REUTERS/Brendan McDermid
At 05:22 a.m. ET, Dow e-minis were down 12 points, or 0.04%, S&P 500
e-minis were down 2.25 points, or 0.05%, and Nasdaq 100 e-minis were
down 16.75 points, or 0.11%.
All three major U.S. stock indexes were on track to end the week
lower as investors braced for interest rates to head higher still
and escalating tensions between Beijing and Washington added to
concerns.
U.S. Treasury Secretary Janet Yellen kicked off a four-day visit to
Beijing by calling for market reforms in China.

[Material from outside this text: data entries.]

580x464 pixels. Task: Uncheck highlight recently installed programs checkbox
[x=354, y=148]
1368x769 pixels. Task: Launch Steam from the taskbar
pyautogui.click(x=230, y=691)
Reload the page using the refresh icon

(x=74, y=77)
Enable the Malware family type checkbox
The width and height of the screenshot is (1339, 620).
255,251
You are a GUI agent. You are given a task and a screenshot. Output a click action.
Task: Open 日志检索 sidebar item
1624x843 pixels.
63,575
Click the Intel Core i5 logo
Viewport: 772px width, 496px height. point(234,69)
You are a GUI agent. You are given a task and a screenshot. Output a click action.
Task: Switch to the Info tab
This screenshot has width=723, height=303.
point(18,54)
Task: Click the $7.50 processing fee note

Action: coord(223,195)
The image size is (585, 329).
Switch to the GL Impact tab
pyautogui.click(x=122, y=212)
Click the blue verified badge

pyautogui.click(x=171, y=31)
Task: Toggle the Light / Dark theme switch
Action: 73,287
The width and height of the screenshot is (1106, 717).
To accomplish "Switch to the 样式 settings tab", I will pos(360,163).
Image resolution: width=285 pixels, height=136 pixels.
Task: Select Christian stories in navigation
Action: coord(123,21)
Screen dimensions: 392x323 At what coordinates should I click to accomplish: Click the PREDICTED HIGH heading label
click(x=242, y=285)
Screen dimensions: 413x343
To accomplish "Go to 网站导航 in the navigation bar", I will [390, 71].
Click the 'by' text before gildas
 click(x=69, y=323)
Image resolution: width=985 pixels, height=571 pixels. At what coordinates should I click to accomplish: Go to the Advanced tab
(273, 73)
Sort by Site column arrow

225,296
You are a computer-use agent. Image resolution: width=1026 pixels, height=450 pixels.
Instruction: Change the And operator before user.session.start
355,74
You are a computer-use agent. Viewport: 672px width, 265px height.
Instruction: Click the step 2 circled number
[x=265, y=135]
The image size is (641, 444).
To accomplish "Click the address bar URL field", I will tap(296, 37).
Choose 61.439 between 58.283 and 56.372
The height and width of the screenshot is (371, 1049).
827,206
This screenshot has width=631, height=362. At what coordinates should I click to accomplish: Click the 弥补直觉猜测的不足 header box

Among other early movers, Tesla shed 0.7% after it said it would
offer new buyers of its top-selling electric vehicles in China a
cash bonus equivalent to almost $500 if they have a referral from an
existing owner.
Levi Strauss & Co tumbled 8.2% as the denim clothing maker cut its
annual profit forecast on Thursday.
U.S.-listed shares of Alibaba gained 2.6% after sources said Chinese
authorities are likely to impose a fine on Ant Group, bringing an
end to the affiliate fintech company's years-long regulatory
overhaul.
Also in focus, JPMorgan Chase, Citigroup and Wells Fargo kick off
second-quarter earnings season next week, after the biggest crisis
since 2008 earlier this year pummeled the banking sector.